API Cost Optimization Strategies

After spending $200+ on GPT-4 API calls last month, I went on a mission to optimize. Here are the strategies that actually work.

The Problem

LLM APIs are priced per token. For context:

Model	Input	Output
GPT-4o	$5/1M	$15/1M
Claude 3.5	$3/1M	$15/1M
Gemini 1.5	$1.25/1M	$5/1M

A typical conversation might use 10k input tokens and 2k output = ~$0.07 per conversation. Doesn't sound much, but it adds up.

Strategy 1: Model Selection

Use the right model for the task:

Simple classification → GPT-3.5-turbo ($0.50/1M)
Draft generation → Gemini 1.5 Flash ($0.035/1M)
Complex reasoning → GPT-4o ($5/1M)
Code generation → Claude 3.5 Sonnet ($3/1M)

I built a router that classifies the task and routes accordingly. Simple tasks go to cheap models.

Strategy 2: Prompt Compression

Remove redundancy from prompts:

// Before: 500 tokens
const prompt = `
You are a helpful assistant. Your goal is to assist users
with their questions. Please provide accurate and helpful
responses. Remember to be polite and professional...
[continues for 200 more words]
`

// After: 100 tokens
const prompt = `Helpful assistant. Answer accurately and concisely.`

Tools I use:

LLMLingua — Prompt compression library
Semantic context extraction — Only keep relevant context

Strategy 3: Caching

Cache frequent patterns:

import hashlib

def get_cached_response(prompt: str, model: str) -> str | None:
    cache_key = hashlib.sha256(
        f"{model}:{prompt}".encode()
    ).hexdigest()
    
    cached = redis.get(cache_key)
    if cached:
        return cached
    
    response = call_api(prompt, model)
    redis.setex(cache_key, 3600, response)  # 1 hour TTL
    return response

My use case: Customer support FAQs. 40% hit rate = 40% savings.

Strategy 4: Batch Processing

Don't make one request at a time:

# Instead of:
for item in items:
    result = call_api(item)  # N requests
    
# Do:
results = batch_call_api(items)  # 1 request with items array

OpenAI and Anthropic support batch APIs with 50% discount.

Strategy 5: Output Length Control

Add response length constraints:

// Instead of open-ended:
"Explain photosynthesis"

// Constrained:
"Explain photosynthesis in 2-3 sentences, suitable for a 10-year-old"

This prevents verbose responses that burn tokens.

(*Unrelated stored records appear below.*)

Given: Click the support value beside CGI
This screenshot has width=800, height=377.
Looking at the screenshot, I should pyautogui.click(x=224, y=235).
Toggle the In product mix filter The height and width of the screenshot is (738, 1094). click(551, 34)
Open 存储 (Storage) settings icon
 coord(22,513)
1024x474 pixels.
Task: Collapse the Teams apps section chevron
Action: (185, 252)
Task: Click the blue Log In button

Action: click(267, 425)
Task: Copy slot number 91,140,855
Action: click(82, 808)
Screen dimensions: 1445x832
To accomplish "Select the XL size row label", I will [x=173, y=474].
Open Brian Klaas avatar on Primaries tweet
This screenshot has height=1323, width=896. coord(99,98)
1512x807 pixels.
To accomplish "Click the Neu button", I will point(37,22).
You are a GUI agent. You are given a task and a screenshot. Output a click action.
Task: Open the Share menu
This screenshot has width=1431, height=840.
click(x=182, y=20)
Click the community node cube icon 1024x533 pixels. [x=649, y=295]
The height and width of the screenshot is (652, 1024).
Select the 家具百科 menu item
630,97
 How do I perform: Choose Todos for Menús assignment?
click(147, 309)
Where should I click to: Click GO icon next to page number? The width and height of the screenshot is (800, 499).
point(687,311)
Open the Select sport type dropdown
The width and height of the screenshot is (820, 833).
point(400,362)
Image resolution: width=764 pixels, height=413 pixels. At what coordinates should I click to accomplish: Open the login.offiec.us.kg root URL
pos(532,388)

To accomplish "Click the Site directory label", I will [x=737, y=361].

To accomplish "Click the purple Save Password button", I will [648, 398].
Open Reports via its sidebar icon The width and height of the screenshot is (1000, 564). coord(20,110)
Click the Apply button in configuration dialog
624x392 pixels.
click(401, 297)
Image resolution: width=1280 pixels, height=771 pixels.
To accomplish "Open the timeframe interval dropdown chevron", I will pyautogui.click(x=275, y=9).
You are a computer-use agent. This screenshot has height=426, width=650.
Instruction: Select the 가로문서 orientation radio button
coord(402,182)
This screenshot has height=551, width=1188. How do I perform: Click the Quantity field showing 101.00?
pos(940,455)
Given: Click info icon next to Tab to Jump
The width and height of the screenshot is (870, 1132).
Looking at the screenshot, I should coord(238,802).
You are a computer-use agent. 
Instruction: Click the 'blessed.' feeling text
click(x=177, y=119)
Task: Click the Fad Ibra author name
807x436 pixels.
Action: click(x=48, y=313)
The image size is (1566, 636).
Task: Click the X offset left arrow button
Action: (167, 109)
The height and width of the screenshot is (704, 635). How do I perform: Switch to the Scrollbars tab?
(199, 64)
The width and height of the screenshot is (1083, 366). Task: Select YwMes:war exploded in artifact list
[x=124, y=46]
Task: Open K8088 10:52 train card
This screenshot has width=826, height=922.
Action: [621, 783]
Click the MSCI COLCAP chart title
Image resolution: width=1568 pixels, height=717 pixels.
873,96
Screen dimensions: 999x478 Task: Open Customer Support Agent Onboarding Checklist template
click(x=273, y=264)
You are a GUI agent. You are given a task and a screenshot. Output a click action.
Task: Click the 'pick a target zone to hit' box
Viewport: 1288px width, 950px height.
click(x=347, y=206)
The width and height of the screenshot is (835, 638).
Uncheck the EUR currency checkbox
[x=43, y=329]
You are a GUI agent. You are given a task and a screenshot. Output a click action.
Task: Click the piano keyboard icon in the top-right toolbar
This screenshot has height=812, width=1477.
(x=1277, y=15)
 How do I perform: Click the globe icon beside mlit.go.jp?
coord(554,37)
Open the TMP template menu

Strategy 6: Local Fallbacks

Route simple tasks to local models:

routing:
  - condition: "task == 'classify' AND complexity == 'low'"
    model: "local/qwen-9b"
    
  - condition: "task == 'reason' AND complexity == 'high'"
    model: "openai/gpt-4o"

My setup handles 70% of requests locally.

Strategy 7: Smart Context Management

Don't include full history when unnecessary:

# Keep only relevant context
messages = [
    {"role": "system", "content": system_prompt},  # Always
    {"role": "user", "content": recent_messages[-5:]},  # Last 5
]

Also: Summarize old conversations and replace with summary.

Results

After implementing all strategies:

Month	Spend	Strategy
January	$234	Baseline
February	$189	Model routing
March	$87	All strategies
April	$52	+ Local fallbacks

That's a 78% reduction.

Tools & Resources

OpenRouter — Unified API with automatic model comparison
Helicone — API observability and cost tracking
LangSmith — Prompt optimization and caching
LocalAI — Self-hosted model serving

Conclusion

You don't need to sacrifice quality to save money. The strategies above let me run 5x more requests for the same budget. Start with model routing — it's the highest impact, lowest effort change.